The domain of direction relates to policies and does not imply picking and choosing police officers at whim and interfering in the administrative and operational matters of policing.
Unfortunately, everyone wielding influence in this country wants to ‘control’ the police. The resultant fractured command has a debilitating effect on police discipline and morale, with the inspector general of police trying to juggle a plethora of formal and informal control mechanisms.
Linked with the issue of direction and control is that of oversight to ensure political neutrality and impartiality in police operations.
While parliamentary committees, the judiciary and a vibrant media act as external accountability mechanisms, there is a need for non-political oversight institutions to provide the police and the public safeguards against extraneous influences in administrative and operational matters.
Similarly, an effective criminal justice system will remain elusive if an independent judiciary is not assisted by autonomous and professional police services. This means ensuring security of tenure of two to three years for police commanders and allowing them a free hand in internal administrative and financial matters.
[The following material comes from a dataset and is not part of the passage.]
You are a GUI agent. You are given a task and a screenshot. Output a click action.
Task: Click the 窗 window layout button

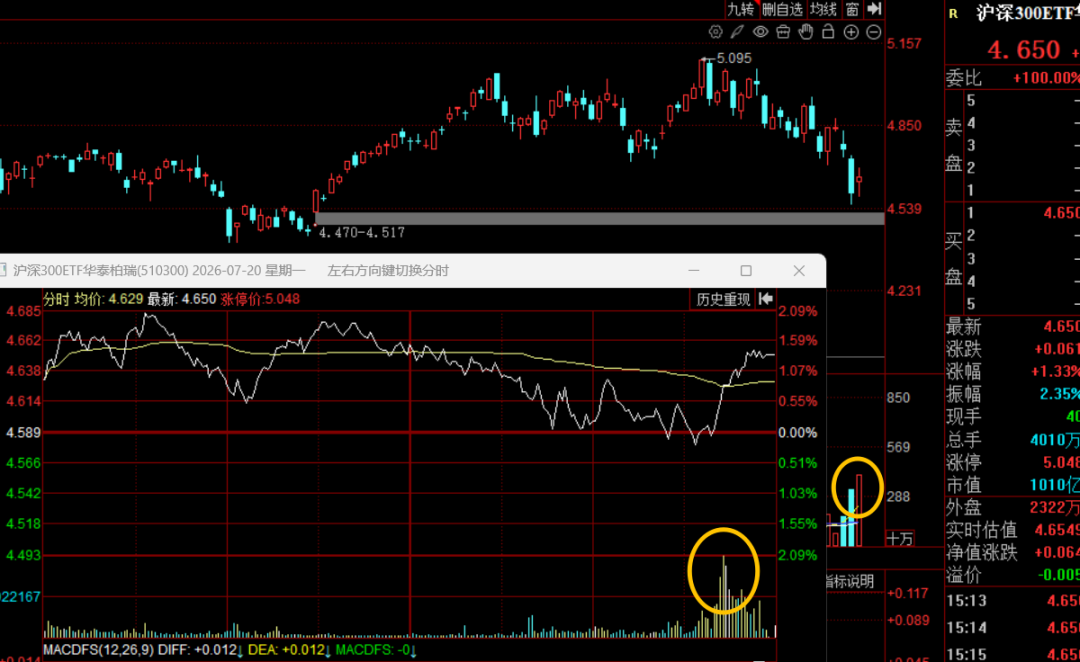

It is also vital to address public concerns about police corruption, high-handedness, misuse of authority, illegal detention and torture, partial and faulty investigations, etc.
Independent police complaints authorities, preferably headed by reputed retired judges, should be given high priority by the governments. They must get out of control mode and turn their attention to good governance and rule of law. Instead of having decadent, despotic or divergent police laws, the government, through the interior ministry, should coordinate with the provinces to ensure that the legal framework provides for standardisation of professional measures. It is also necessary if we wish to attain conceptual clarity and uniformity in organisational structures across the board.
The writer is a retired police officer.